# Recorded data:
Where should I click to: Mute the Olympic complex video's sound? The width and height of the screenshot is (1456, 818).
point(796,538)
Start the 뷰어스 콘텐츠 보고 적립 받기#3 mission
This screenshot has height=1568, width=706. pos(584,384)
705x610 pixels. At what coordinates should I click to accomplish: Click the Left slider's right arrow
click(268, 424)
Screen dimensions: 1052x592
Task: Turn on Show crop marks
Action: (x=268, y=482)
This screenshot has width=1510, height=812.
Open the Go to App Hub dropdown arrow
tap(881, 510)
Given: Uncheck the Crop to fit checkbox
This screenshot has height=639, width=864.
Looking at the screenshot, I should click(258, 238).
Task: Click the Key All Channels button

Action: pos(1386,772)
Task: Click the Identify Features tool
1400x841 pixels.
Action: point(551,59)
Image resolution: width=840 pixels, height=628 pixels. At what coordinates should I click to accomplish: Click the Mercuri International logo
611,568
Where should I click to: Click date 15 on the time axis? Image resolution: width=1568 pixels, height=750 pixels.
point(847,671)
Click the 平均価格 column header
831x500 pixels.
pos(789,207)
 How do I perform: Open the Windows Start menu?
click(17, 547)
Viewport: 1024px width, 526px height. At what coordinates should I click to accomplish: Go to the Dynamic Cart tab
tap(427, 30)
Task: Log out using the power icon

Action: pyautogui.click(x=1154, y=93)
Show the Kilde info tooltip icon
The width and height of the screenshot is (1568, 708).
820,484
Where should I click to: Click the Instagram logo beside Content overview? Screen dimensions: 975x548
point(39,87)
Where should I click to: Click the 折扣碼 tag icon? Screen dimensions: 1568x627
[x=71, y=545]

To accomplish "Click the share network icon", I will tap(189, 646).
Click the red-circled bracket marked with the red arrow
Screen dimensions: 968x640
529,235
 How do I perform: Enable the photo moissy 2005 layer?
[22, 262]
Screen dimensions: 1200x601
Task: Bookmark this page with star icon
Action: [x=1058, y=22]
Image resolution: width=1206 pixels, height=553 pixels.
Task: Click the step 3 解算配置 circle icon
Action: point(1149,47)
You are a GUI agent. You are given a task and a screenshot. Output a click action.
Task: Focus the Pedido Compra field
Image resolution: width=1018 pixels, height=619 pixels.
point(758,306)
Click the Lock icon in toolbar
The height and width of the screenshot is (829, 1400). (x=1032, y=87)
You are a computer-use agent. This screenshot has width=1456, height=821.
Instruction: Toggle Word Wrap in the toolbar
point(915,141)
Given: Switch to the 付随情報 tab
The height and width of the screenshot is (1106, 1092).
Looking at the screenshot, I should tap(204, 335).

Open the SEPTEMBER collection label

# Challenge:
Rewrite all the records above, swapping "Key All Channels" for "Key Selected Channels" and leaving everything else unchanged.

# Response to the task:
Where should I click to: Mute the Olympic complex video's sound? The width and height of the screenshot is (1456, 818).
point(796,538)
Start the 뷰어스 콘텐츠 보고 적립 받기#3 mission
This screenshot has height=1568, width=706. pos(584,384)
705x610 pixels. At what coordinates should I click to accomplish: Click the Left slider's right arrow
click(268, 424)
Screen dimensions: 1052x592
Task: Turn on Show crop marks
Action: (x=268, y=482)
This screenshot has width=1510, height=812.
Open the Go to App Hub dropdown arrow
tap(881, 510)
Given: Uncheck the Crop to fit checkbox
This screenshot has height=639, width=864.
Looking at the screenshot, I should click(258, 238).
Task: Click the Key Selected Channels button

Action: pos(1386,772)
Task: Click the Identify Features tool
1400x841 pixels.
Action: point(551,59)
Image resolution: width=840 pixels, height=628 pixels. At what coordinates should I click to accomplish: Click the Mercuri International logo
611,568
Where should I click to: Click date 15 on the time axis? Image resolution: width=1568 pixels, height=750 pixels.
point(847,671)
Click the 平均価格 column header
831x500 pixels.
pos(789,207)
 How do I perform: Open the Windows Start menu?
click(17, 547)
Viewport: 1024px width, 526px height. At what coordinates should I click to accomplish: Go to the Dynamic Cart tab
tap(427, 30)
Task: Log out using the power icon

Action: pyautogui.click(x=1154, y=93)
Show the Kilde info tooltip icon
The width and height of the screenshot is (1568, 708).
820,484
Where should I click to: Click the Instagram logo beside Content overview? Screen dimensions: 975x548
point(39,87)
Where should I click to: Click the 折扣碼 tag icon? Screen dimensions: 1568x627
[x=71, y=545]

To accomplish "Click the share network icon", I will tap(189, 646).
Click the red-circled bracket marked with the red arrow
Screen dimensions: 968x640
529,235
 How do I perform: Enable the photo moissy 2005 layer?
[22, 262]
Screen dimensions: 1200x601
Task: Bookmark this page with star icon
Action: [x=1058, y=22]
Image resolution: width=1206 pixels, height=553 pixels.
Task: Click the step 3 解算配置 circle icon
Action: point(1149,47)
You are a GUI agent. You are given a task and a screenshot. Output a click action.
Task: Focus the Pedido Compra field
Image resolution: width=1018 pixels, height=619 pixels.
point(758,306)
Click the Lock icon in toolbar
The height and width of the screenshot is (829, 1400). (x=1032, y=87)
You are a computer-use agent. This screenshot has width=1456, height=821.
Instruction: Toggle Word Wrap in the toolbar
point(915,141)
Given: Switch to the 付随情報 tab
The height and width of the screenshot is (1106, 1092).
Looking at the screenshot, I should tap(204, 335).

Open the SEPTEMBER collection label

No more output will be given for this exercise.